These agreements are called respectively the “trust agreement” and the “depositors’ agreement,” and copies of them are annexed as aforesaid to the declaration. The “trust agreement” is a lengthy instrument with numerous provisions relating to various matters into which it is not necessary to go in detail. The “depositors’ agreement” is a simpler document. The “trust agreement” provides, among other things, that if any subscriber to the “syndicate agreement” pays to the trustee the full amount unpaid upon his subscription, the trustee shall, in accordance with paragraphs II and V of said “syndicate agreement,” transfer and deliver to him his proportionate share of the capital stock of the Refugio Syndicate, or the voting trust certificates representing the same, then held by the trustee. This plainly was intended to provide for the delivery to such subscriber of the stock to which he was entitled upon payment in full in cash of his subscription. Whether a subscriber could be compelled to accept voting trust certificates in lieu of stock may be doubted, but that question does not arise; non constat that any subscriber would ever be asked to do so. The money received by the trustee from underwriters was to be applied by it, after deducting its own charges and expenses, to the payment of the note. See Trust Agreement, els.
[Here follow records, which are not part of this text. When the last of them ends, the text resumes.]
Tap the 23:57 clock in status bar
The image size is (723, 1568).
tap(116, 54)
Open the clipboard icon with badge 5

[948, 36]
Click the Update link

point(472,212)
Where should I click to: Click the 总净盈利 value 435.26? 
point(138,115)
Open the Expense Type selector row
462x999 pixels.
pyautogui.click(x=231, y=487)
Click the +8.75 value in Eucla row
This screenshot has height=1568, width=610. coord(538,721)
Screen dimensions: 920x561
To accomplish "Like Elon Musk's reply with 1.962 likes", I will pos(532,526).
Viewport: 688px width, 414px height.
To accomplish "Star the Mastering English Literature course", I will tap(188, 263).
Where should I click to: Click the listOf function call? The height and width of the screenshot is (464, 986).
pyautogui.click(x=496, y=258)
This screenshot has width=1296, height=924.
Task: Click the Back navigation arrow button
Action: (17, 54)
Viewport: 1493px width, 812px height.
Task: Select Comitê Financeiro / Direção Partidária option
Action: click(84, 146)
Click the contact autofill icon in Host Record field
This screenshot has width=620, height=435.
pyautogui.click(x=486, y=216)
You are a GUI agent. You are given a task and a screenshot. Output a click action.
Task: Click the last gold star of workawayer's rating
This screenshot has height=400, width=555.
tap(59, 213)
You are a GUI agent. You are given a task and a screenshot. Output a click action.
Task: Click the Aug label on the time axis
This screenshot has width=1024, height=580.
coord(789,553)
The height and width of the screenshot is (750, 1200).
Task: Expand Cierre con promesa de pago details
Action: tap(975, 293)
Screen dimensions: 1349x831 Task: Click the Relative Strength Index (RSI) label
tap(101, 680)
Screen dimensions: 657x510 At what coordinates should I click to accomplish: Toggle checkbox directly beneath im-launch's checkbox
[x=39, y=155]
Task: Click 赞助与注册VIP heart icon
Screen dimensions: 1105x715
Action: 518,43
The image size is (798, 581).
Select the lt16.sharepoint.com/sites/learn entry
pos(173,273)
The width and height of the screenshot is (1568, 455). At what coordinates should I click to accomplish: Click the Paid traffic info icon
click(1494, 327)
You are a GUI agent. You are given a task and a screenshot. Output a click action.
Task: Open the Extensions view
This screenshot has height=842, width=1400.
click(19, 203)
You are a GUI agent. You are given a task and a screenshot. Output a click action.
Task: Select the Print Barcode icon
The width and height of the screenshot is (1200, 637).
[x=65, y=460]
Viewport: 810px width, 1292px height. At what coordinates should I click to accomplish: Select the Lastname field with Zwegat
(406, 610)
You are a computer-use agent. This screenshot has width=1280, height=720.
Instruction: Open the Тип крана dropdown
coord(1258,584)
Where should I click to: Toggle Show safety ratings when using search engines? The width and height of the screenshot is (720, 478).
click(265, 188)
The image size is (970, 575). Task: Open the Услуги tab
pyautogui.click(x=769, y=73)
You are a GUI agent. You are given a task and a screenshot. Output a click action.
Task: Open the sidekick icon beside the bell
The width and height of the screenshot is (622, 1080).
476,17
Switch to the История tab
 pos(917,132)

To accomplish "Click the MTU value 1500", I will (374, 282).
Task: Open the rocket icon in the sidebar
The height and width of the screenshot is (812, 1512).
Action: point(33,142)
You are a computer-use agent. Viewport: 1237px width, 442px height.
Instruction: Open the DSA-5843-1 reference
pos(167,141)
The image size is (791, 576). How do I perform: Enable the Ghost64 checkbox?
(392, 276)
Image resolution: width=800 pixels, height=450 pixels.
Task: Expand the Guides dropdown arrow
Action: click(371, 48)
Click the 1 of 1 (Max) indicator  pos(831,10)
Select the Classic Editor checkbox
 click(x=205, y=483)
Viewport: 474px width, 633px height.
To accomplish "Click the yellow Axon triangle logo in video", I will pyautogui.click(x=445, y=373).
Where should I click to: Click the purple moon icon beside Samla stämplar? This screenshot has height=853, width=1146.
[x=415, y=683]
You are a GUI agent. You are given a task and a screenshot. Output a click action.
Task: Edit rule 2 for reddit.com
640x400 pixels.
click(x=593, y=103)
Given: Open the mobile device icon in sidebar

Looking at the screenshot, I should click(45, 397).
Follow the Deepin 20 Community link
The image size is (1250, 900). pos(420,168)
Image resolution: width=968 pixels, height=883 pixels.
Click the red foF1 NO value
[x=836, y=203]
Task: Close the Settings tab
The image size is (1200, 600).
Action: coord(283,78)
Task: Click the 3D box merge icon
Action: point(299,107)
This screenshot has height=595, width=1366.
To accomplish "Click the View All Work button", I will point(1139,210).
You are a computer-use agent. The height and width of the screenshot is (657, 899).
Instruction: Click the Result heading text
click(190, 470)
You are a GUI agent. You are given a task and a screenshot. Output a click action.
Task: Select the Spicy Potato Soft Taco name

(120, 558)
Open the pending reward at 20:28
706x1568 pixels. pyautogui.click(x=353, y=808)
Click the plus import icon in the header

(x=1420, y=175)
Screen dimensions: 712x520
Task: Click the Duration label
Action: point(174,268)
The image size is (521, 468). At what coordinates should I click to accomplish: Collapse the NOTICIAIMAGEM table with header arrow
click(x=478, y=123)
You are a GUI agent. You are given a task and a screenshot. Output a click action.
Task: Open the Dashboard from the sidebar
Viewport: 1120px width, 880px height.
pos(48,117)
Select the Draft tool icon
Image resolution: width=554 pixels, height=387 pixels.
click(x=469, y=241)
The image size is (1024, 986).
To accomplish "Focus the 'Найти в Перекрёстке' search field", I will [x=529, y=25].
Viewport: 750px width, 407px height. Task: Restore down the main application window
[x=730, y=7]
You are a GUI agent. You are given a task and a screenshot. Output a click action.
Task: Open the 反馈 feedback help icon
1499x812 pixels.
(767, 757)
VII and IX.

The “trust agreement” also provides for the filling of any vacancy caused by resignation or otherwise in the. office of trustee, and for the vesting in the new trustee upon his appointment, without any further act, deed, or conveyance — in other words, automatically — of the property and securities then held by the trustee under the “trust agreement” and “all of the estates, trusts, rights, powers, and duties” of said trustee. The declaration alleges that the Guardian Trust Company resigned as trustee, and that the plaintiff was duly appointed and qualified in its place.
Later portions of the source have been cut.